Eight figures decorate the facade of the Agricola Gymnasium. Two of these were destroyed in the Nazi regime a Jewish student, Moritz Goldhaber - now internationally acclaimed nuclear physicist living in America, posed as a model for the sculptor Heinrich Brenner. In the year 2000 both figures were restored. One of the rooms in this school was used from 1945-1948 as a place of worship for the Jewish community.
“Das Tietz” commissioned by the Tietz family business was designed and built by Professor Wilhelm Kreis in 1912-1913. The building was heavily damaged in the “Pogromnacht“ in 1938 and again in the bombing of Chemnitz in March 1945. In 2004 the former department store was converted into a cultural centre housing the municipal library, community college, museum of natural history as well as the New Saxon Gallery.

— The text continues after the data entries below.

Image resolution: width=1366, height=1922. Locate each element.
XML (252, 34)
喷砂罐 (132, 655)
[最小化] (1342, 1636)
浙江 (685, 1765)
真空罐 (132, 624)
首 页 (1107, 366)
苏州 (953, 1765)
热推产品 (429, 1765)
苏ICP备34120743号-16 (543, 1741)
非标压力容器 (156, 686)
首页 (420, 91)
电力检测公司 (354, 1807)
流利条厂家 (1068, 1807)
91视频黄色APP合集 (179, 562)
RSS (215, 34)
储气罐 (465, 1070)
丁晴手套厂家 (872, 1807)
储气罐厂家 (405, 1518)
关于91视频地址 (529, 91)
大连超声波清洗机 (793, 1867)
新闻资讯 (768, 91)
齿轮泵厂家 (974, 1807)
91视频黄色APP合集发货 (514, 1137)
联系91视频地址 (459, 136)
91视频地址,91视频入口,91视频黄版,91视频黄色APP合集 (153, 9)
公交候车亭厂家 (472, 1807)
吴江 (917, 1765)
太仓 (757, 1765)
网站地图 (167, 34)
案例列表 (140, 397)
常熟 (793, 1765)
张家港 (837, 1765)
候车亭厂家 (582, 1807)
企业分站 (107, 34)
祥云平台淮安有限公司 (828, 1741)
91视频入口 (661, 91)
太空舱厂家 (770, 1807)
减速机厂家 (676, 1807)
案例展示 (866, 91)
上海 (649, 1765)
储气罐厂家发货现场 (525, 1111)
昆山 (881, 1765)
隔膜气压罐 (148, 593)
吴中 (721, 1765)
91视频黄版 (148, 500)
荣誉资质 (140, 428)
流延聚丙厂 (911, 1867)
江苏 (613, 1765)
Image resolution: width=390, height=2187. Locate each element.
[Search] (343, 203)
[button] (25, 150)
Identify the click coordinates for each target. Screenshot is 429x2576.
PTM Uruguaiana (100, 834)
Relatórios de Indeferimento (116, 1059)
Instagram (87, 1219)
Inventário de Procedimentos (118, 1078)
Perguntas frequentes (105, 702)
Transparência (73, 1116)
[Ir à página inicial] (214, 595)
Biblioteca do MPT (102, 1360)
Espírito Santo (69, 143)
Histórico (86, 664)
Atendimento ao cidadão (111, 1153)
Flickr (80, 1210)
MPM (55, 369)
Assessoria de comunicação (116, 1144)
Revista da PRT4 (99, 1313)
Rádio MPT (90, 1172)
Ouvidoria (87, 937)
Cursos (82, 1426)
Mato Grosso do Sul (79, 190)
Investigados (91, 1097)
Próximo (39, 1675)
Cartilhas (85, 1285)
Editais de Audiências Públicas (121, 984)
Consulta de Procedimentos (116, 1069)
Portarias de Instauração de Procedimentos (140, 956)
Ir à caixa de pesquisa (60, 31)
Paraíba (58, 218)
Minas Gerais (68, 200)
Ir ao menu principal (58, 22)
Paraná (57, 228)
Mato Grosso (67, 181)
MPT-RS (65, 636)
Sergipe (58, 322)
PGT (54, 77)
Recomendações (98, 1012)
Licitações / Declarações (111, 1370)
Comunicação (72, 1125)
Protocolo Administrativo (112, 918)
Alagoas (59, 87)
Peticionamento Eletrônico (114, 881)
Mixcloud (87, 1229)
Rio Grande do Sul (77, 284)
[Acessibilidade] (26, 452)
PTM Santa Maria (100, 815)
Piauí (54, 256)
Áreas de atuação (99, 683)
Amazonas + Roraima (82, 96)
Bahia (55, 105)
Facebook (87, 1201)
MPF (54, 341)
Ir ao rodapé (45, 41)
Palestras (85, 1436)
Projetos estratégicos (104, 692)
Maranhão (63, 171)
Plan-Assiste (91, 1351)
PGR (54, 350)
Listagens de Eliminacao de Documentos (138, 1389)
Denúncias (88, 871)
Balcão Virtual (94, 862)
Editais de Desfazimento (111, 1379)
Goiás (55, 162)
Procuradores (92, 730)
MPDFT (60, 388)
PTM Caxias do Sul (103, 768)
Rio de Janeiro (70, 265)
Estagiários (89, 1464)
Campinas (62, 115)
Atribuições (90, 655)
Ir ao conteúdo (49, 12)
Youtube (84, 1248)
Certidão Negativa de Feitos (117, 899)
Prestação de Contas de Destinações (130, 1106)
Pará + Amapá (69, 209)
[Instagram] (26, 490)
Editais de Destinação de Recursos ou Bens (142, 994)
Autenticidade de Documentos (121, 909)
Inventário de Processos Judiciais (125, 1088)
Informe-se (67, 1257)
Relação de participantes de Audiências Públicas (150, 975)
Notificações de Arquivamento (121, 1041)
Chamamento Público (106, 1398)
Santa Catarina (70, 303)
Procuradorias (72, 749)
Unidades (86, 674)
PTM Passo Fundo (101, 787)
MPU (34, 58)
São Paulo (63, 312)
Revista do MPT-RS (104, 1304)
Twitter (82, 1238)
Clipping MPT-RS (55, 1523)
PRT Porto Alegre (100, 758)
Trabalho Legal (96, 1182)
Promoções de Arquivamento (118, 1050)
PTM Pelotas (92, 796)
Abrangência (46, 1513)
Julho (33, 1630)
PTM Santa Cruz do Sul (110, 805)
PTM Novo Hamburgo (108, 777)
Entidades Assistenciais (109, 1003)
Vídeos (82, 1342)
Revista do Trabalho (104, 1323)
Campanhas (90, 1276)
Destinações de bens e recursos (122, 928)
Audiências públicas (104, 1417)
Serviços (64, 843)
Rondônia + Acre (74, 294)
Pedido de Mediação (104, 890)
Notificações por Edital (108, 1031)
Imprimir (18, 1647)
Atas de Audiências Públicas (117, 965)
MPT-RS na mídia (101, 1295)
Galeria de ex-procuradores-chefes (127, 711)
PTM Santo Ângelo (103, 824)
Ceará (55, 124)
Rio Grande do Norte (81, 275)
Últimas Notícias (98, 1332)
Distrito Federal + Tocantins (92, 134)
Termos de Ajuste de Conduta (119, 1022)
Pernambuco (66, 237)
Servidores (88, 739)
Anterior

This school, built in 1868, educated 177 Jewish students throughout the years 1877-1937. Among them were Stephan Hermlin and Stefan Heym as well as the famous Chemnitz citizens Arthur Einer and Bruno Kalitzky. With activities and projects, today’s pupils want to revive the easy coexistence of people of different cultural and religious background that was destroyed by the Nazis.
As the Jewish population expanded throughout the 19th century the Jewish community decided in 1895 to build this imposing place of worship. The architect Wenzel Bürger won the contract to design and build the synagogue. On the “Pogromnacht”, the night of November 9-10 1938, just 40 years after its inauguration, the synagogue was burned down and completely destroyed. This monument was erected in 1988, in memory of the synagogue.
In the years 1961-2000 the Jewish community met for worship in a small house. In 2000 a new synagogue was built for a growing Jewish community. The new Synagogue offers not only an imposing place of worship, but an attractive community centre as well.